**Supplied material**
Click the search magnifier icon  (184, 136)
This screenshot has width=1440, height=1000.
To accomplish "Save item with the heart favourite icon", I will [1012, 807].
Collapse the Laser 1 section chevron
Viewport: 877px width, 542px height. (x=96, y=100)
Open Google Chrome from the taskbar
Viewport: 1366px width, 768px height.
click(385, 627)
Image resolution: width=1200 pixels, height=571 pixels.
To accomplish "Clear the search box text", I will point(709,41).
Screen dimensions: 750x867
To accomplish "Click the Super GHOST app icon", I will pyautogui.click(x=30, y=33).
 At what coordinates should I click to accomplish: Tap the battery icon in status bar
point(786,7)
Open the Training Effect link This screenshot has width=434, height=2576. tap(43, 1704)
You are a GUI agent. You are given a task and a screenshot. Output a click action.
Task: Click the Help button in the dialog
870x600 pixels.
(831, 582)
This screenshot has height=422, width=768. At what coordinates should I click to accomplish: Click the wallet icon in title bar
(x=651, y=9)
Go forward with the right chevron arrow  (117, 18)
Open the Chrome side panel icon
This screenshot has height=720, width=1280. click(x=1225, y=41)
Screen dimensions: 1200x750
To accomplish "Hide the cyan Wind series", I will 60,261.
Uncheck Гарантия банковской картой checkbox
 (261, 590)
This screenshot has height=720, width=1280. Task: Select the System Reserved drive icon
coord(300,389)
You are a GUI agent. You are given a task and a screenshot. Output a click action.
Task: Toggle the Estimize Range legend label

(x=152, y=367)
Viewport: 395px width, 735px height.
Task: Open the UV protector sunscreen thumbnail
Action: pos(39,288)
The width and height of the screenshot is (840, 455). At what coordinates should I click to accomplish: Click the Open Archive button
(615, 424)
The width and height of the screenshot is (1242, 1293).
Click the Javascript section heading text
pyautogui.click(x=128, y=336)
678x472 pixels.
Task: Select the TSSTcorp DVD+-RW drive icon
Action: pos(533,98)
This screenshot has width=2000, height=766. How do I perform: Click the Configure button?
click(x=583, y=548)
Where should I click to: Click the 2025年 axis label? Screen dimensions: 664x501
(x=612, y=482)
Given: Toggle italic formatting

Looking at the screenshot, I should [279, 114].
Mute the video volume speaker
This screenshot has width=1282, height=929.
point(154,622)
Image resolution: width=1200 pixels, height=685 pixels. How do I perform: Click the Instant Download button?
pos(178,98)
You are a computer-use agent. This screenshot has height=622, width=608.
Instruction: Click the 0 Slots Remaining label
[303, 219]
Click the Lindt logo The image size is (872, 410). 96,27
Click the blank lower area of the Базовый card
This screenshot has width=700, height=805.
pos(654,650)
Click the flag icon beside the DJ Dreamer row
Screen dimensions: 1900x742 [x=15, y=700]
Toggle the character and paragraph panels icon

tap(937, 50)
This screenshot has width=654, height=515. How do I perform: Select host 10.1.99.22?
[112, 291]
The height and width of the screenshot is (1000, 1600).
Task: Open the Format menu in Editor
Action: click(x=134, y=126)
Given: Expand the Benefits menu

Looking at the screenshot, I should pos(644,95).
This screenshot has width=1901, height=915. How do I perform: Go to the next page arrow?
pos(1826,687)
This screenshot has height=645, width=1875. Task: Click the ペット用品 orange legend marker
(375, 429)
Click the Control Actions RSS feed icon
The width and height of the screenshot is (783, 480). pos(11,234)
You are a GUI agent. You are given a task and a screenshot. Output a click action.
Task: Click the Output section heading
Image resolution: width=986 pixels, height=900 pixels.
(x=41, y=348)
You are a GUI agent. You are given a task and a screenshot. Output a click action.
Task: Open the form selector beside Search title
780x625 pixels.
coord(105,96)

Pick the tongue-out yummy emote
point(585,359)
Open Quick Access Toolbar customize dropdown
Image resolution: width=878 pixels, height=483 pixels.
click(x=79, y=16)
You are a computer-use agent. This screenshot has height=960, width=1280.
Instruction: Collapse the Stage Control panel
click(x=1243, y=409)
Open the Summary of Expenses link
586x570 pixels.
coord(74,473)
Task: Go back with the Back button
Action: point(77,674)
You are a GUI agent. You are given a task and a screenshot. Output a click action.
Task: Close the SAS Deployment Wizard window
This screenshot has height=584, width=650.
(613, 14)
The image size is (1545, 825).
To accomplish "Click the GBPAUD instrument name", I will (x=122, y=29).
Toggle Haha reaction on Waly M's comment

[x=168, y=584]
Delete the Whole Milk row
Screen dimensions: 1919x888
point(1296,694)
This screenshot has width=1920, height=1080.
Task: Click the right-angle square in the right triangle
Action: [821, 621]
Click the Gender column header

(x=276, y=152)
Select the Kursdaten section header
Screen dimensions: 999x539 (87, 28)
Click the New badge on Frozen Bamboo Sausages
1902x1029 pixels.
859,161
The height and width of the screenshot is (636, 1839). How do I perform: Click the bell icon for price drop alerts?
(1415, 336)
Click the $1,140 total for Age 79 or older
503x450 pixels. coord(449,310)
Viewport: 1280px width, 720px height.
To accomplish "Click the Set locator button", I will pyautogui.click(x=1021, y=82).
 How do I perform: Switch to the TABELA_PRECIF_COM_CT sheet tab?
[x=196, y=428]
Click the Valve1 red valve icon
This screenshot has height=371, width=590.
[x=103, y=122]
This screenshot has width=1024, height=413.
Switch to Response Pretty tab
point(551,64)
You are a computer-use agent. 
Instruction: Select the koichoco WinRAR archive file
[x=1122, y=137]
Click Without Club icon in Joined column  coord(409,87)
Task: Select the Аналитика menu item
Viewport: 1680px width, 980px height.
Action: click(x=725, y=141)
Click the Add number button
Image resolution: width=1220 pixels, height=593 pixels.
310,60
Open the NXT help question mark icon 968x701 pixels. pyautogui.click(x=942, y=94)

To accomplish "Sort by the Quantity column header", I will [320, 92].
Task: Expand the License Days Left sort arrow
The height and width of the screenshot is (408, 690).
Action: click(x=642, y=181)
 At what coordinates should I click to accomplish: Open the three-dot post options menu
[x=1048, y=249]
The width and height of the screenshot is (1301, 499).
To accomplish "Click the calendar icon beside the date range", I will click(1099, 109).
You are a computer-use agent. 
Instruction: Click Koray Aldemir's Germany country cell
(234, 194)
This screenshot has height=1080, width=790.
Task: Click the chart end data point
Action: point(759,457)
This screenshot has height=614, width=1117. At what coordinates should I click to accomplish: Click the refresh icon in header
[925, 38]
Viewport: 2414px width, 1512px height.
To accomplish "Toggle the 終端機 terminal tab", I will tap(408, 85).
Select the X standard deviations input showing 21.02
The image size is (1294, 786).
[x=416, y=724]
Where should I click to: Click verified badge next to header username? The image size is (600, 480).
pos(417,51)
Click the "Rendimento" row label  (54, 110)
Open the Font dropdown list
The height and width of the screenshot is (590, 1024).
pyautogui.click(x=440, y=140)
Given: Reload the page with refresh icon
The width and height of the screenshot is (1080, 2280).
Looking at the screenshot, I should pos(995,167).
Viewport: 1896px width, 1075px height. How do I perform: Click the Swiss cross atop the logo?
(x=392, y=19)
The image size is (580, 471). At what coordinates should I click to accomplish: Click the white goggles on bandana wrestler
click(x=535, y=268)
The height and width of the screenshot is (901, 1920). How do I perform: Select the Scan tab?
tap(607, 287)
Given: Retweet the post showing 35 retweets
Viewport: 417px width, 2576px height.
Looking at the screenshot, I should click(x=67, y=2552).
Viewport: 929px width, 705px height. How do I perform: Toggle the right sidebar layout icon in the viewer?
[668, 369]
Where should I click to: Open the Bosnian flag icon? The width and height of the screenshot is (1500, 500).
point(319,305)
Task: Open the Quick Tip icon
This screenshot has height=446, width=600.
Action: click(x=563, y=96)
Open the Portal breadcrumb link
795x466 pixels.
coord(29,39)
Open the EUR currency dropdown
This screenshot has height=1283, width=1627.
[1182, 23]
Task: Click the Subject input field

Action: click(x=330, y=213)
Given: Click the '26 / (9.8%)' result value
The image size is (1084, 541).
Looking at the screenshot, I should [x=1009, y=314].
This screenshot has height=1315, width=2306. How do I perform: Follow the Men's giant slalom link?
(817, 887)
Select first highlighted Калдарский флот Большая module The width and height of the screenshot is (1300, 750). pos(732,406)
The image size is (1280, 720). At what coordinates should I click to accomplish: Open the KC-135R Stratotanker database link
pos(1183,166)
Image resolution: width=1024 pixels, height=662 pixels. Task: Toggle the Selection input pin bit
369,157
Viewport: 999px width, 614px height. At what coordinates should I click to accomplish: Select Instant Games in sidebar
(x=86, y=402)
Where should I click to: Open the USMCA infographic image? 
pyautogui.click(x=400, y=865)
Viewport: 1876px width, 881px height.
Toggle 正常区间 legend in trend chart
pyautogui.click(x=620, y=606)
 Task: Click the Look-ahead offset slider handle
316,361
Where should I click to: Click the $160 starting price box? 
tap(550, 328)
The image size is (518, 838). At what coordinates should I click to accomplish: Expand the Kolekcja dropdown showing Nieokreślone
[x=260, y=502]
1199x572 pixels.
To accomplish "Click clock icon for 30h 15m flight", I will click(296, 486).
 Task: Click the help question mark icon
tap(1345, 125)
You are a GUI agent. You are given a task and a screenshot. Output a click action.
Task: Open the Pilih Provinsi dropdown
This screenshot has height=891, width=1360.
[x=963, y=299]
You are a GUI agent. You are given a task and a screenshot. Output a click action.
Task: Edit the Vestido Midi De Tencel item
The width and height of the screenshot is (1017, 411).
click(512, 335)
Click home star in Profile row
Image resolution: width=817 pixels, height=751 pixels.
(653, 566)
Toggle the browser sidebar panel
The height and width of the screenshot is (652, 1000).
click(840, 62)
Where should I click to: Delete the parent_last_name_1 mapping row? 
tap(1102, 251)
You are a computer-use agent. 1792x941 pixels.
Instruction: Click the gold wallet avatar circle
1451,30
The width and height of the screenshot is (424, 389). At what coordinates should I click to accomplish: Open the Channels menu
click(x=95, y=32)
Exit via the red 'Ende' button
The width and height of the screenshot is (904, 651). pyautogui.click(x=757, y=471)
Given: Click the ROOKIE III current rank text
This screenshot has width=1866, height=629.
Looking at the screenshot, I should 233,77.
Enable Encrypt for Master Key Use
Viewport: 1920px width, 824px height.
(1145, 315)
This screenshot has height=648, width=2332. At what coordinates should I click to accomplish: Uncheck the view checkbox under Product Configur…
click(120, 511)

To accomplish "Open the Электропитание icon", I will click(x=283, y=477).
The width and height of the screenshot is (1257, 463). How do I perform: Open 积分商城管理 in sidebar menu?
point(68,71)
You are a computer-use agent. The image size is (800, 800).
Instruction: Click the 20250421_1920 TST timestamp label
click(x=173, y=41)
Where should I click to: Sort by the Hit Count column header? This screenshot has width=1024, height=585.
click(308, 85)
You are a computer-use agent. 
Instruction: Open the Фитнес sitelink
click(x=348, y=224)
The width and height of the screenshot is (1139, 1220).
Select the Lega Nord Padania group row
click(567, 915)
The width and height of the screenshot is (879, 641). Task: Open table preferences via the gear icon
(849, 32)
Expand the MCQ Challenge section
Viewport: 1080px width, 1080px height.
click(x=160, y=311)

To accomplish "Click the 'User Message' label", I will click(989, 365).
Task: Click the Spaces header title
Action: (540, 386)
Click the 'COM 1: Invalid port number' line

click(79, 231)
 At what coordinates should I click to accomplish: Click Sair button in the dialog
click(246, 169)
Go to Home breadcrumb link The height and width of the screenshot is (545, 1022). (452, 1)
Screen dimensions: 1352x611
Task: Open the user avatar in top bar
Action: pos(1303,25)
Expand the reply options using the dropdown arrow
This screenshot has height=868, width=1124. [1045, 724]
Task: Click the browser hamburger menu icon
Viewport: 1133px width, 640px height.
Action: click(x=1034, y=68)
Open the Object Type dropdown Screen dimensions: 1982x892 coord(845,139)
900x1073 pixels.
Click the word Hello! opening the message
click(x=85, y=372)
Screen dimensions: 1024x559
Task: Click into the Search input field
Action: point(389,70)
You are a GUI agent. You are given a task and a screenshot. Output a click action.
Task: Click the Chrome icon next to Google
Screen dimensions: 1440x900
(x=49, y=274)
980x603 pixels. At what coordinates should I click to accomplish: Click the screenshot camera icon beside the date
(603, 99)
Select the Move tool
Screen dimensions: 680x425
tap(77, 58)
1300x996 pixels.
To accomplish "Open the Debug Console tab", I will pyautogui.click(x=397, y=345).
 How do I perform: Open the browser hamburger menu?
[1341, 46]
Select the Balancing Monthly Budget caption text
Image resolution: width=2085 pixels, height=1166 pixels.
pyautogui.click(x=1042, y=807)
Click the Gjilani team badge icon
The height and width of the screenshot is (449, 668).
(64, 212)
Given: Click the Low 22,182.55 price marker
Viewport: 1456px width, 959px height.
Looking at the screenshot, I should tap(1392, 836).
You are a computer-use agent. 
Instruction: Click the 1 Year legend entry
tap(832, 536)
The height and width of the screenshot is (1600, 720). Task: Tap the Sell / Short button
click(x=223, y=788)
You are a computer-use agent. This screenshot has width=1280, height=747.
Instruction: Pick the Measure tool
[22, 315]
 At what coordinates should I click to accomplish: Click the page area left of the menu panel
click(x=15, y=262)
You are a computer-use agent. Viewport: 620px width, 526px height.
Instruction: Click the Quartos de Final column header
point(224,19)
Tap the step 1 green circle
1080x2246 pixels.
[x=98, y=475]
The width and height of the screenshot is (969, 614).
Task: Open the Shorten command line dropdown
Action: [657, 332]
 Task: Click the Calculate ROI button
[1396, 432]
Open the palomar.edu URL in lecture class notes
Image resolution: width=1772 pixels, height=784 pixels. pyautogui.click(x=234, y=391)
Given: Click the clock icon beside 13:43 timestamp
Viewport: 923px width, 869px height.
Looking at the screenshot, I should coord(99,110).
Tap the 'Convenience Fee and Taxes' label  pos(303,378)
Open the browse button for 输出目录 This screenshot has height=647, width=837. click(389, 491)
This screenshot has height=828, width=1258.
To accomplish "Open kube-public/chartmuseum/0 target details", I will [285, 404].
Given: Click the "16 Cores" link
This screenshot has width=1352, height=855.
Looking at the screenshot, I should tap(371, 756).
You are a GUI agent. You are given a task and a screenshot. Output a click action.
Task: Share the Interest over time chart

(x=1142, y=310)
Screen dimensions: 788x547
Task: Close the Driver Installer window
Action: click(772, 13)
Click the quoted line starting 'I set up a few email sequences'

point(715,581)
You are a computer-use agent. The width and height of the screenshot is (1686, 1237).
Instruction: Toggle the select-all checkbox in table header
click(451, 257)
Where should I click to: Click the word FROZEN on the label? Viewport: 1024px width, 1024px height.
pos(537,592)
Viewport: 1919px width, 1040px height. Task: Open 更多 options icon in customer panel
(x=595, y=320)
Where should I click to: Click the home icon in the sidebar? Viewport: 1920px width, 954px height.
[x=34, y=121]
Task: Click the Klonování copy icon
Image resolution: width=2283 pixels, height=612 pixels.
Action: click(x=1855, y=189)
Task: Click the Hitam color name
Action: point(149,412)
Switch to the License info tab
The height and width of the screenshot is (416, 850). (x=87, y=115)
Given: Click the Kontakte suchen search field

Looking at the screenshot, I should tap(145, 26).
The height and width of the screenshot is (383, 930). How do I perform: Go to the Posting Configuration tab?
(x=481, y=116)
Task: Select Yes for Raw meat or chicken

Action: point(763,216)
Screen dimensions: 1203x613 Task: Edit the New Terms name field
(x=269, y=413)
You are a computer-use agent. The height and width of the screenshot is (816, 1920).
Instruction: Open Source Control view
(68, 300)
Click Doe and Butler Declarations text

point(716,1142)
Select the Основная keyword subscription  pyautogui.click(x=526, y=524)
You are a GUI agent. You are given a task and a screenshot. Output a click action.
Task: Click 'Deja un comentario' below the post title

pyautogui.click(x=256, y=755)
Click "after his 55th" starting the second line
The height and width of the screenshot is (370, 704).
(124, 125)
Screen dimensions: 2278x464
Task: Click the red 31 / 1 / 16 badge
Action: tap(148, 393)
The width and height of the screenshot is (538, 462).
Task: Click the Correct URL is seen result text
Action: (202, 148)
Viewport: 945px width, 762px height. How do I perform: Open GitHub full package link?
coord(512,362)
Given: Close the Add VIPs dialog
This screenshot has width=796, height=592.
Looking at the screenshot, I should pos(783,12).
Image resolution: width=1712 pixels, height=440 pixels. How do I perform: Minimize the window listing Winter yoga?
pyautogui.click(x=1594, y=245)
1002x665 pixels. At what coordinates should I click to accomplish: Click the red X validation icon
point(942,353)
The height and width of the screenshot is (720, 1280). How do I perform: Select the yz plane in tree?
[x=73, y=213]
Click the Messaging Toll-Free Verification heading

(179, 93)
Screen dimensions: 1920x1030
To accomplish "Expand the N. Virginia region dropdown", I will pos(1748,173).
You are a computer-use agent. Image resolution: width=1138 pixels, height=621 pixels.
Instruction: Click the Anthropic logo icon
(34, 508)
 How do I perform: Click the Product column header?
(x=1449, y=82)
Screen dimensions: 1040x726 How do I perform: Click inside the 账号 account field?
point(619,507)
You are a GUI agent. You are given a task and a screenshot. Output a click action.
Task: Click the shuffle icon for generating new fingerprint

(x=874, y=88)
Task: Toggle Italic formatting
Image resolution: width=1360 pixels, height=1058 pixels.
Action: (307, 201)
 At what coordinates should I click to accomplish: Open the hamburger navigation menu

**Exercise requirements**
Could you repeat exactly the lines in the listing above from the one with "post options menu" down to the one with "Select the X"? Include both of those lines.

**Written answer**
 At what coordinates should I click to accomplish: Open the three-dot post options menu
[x=1048, y=249]
The width and height of the screenshot is (1301, 499).
To accomplish "Click the calendar icon beside the date range", I will click(1099, 109).
You are a computer-use agent. 
Instruction: Click Koray Aldemir's Germany country cell
(234, 194)
This screenshot has height=1080, width=790.
Task: Click the chart end data point
Action: point(759,457)
This screenshot has height=614, width=1117. At what coordinates should I click to accomplish: Click the refresh icon in header
[925, 38]
Viewport: 2414px width, 1512px height.
To accomplish "Toggle the 終端機 terminal tab", I will tap(408, 85).
Select the X standard deviations input showing 21.02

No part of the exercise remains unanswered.